Frankly, the most frustrating part of this documentary is that it presents Steven’s lawsuit at face value. It seems clear from the interviews that Steven was being used by an heir to the Weber company, a paint-supply empire, to make up for its loss of the Bob Ross license in 2016. There is also clear legal documentation available that Bob’s brother (to whom he left his estate) signed over rights to the Ross brand to the Kowalskis.
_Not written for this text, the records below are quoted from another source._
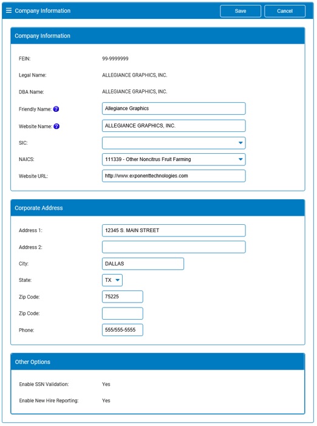The width and height of the screenshot is (317, 426).
Task: Select the Zip Code field with 75225
Action: [123, 297]
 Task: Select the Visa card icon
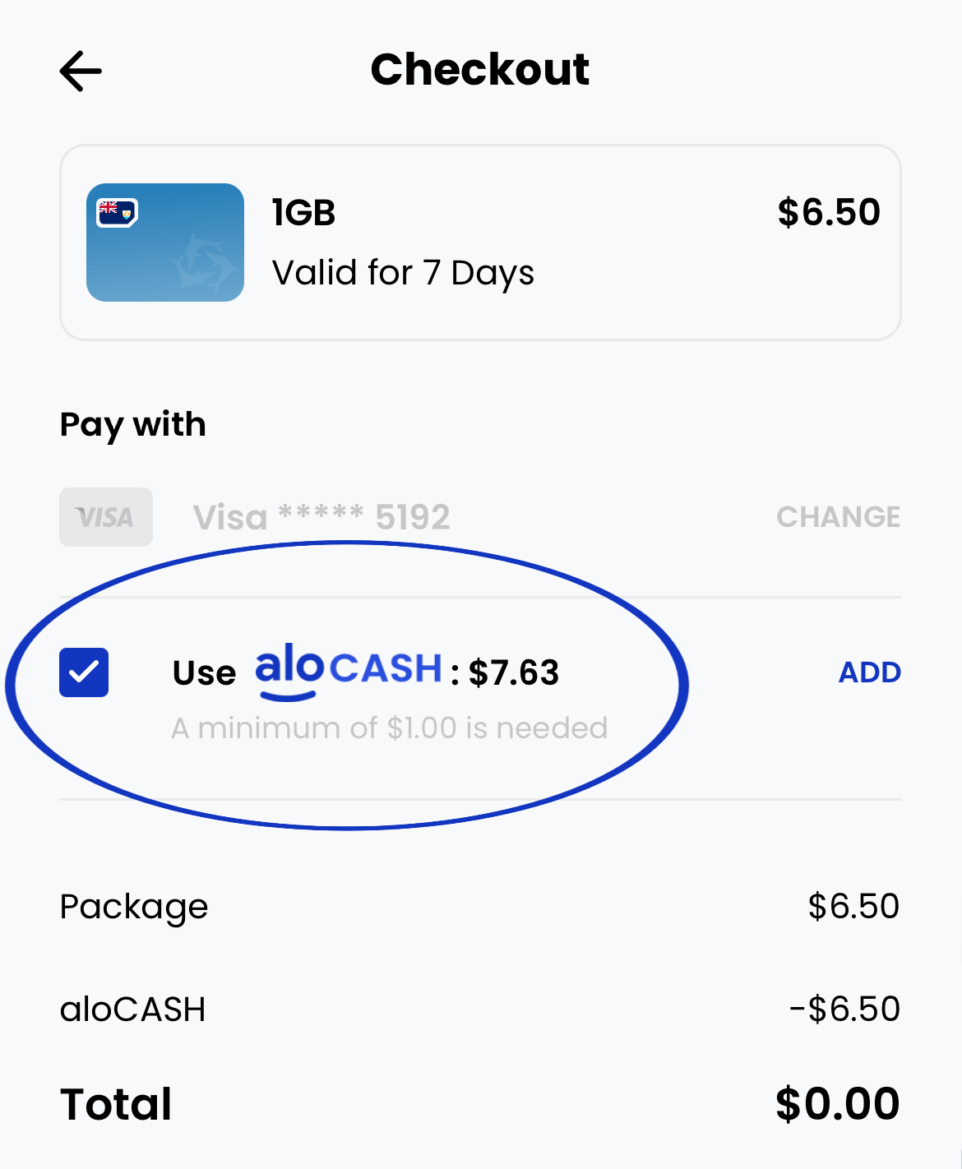[x=105, y=517]
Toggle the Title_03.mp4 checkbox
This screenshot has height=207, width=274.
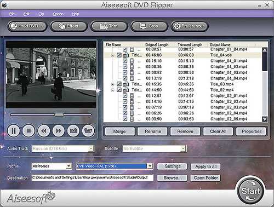click(119, 84)
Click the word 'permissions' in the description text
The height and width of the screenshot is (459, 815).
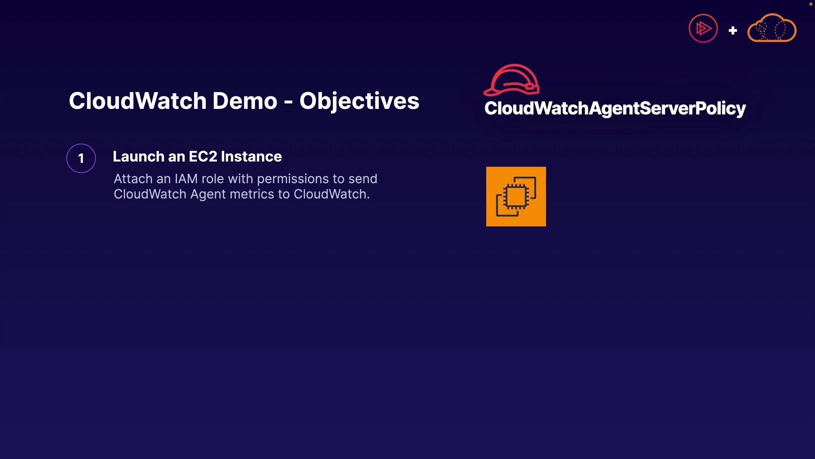click(293, 179)
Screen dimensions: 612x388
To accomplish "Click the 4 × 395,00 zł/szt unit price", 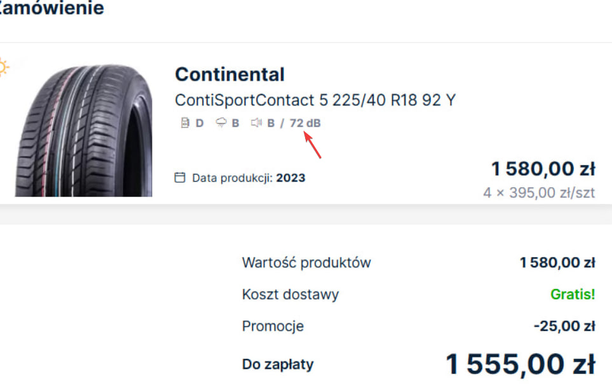I will (x=539, y=193).
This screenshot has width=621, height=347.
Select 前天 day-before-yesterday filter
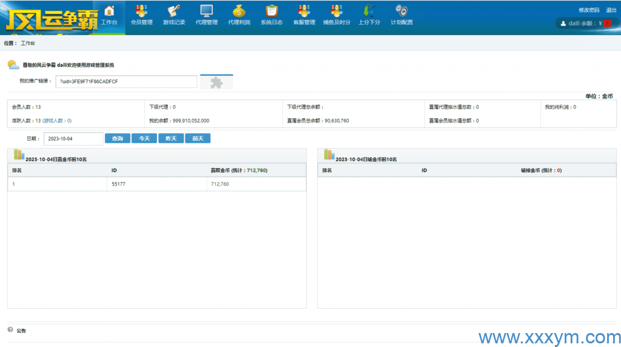coord(198,138)
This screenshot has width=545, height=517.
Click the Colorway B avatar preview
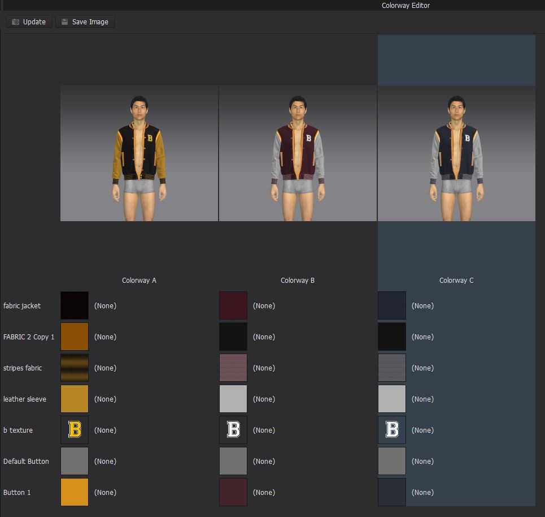click(298, 153)
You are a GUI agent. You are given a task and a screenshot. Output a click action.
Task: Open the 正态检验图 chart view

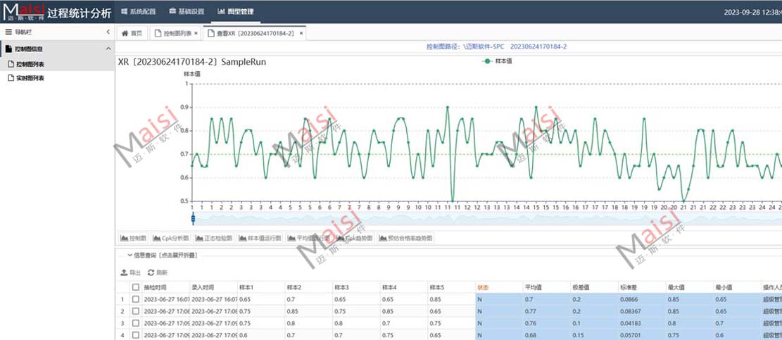coord(218,238)
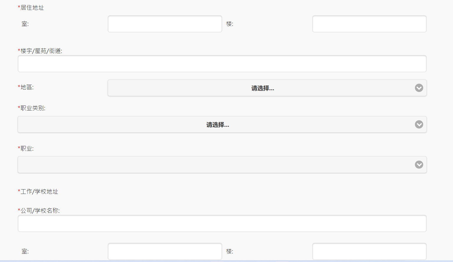Click the 职业类别 field label

tap(33, 108)
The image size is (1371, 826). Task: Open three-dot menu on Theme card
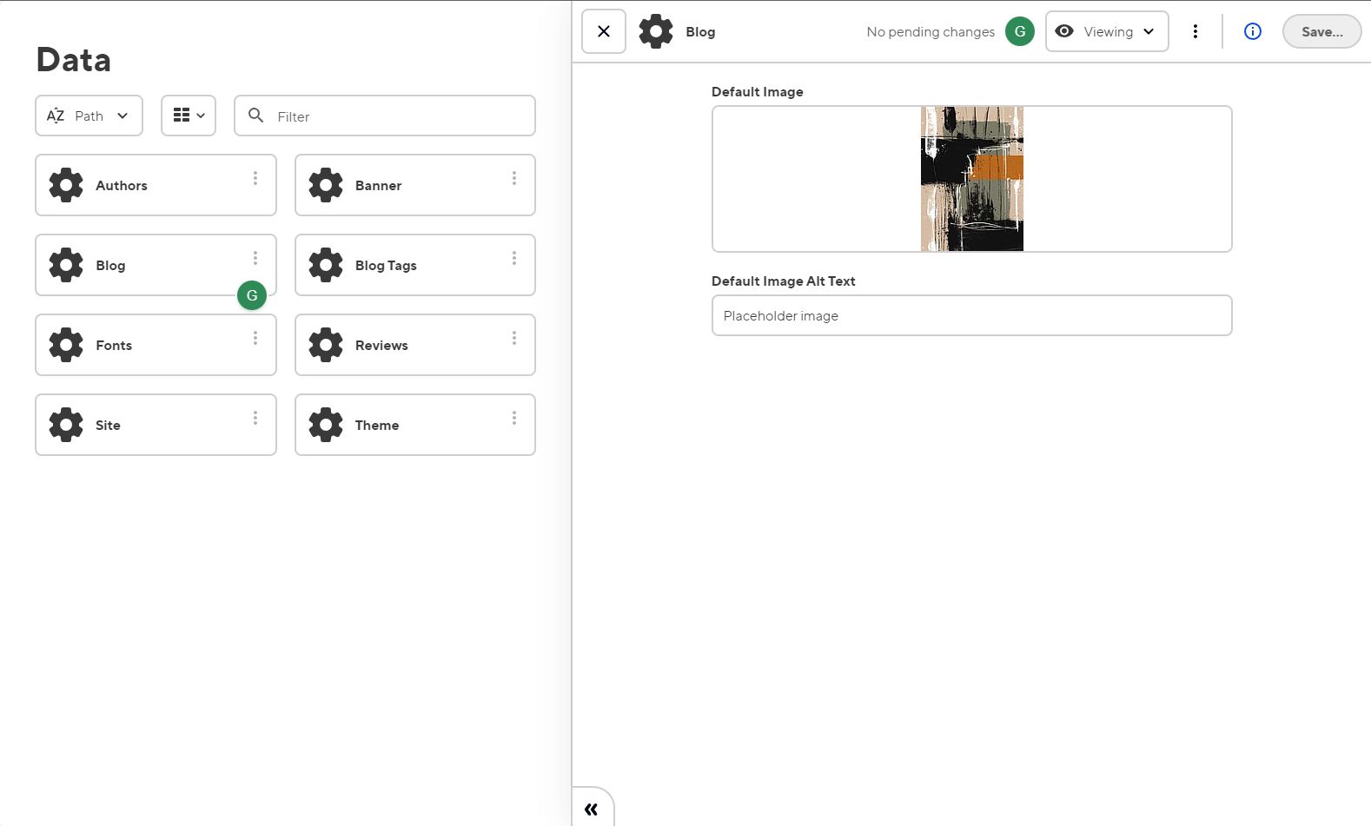(x=513, y=418)
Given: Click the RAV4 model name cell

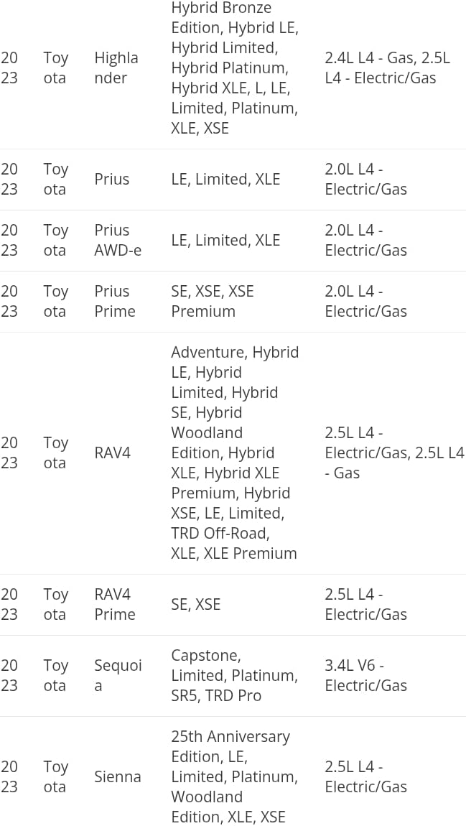Looking at the screenshot, I should click(x=113, y=453).
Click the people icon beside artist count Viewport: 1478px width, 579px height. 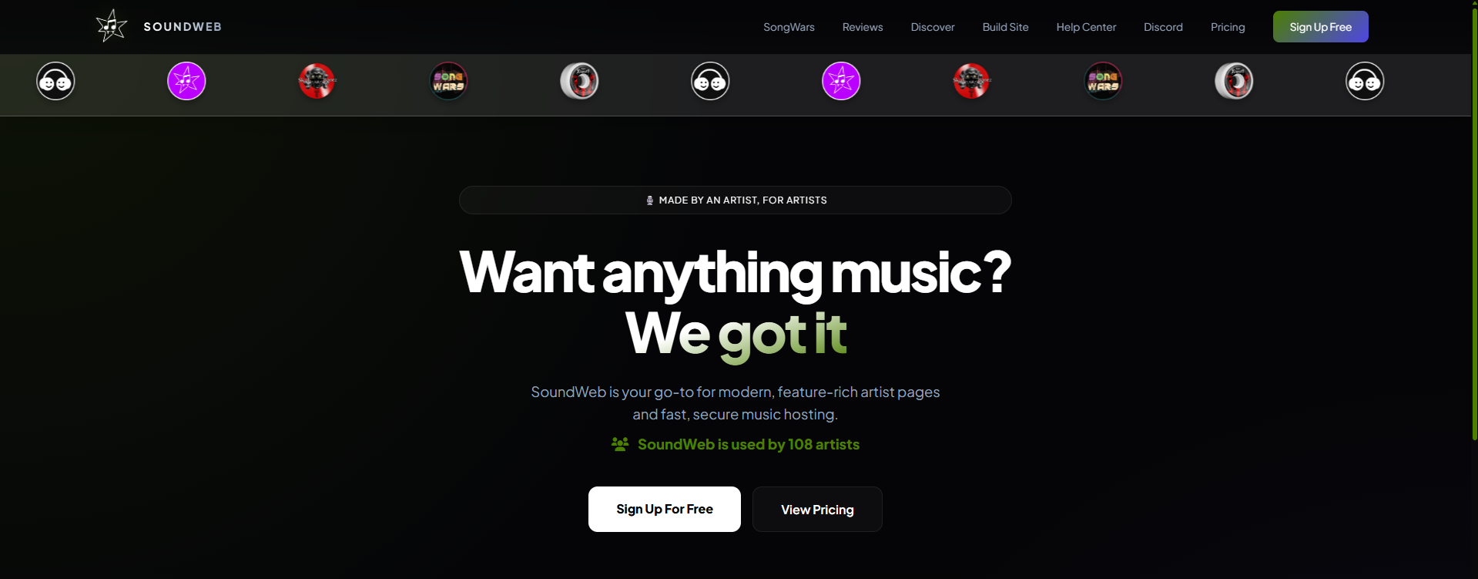(620, 444)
What happened with the Ross name and likeness really sucks for his heirs, but it’s also entirely legal and renders most of this documentary nothing more than visual frustration from the parties who wound up on the losing side. It’s such a guileless piece of filmmaking that it doesn’t even try to make a broader point about litigation surrounding famous figures. The lawsuit Steven was encouraged to launch when prepping his own line of paints for the Weber company was, capitalism-wise, as spurious as anything the Kowalskis have done with the Ross name. The impression the documentary gives, perhaps unintentionally, was that Steven’s partners in the lawsuit misled him.

So there’s really nothing here to warrant the documentary’s title, which is obviously designed to cash in on people’s fondness for Bob Ross. It will no doubt pop up in a “recommended” tab for those watching The Joy of Painting, which Netflix currently airs. Nothing here challenges the notion that Ross was a good person. All this documentary establishes is that Bob was swept up in the machinery of consumer capitalism and that his name, likeness and demeanor were posthumously converted into a lucrative empire, his son was left out of the proceeds, and a massive art-supply company tried to play hardball after losing a license to sell products using his name. Not very interesting.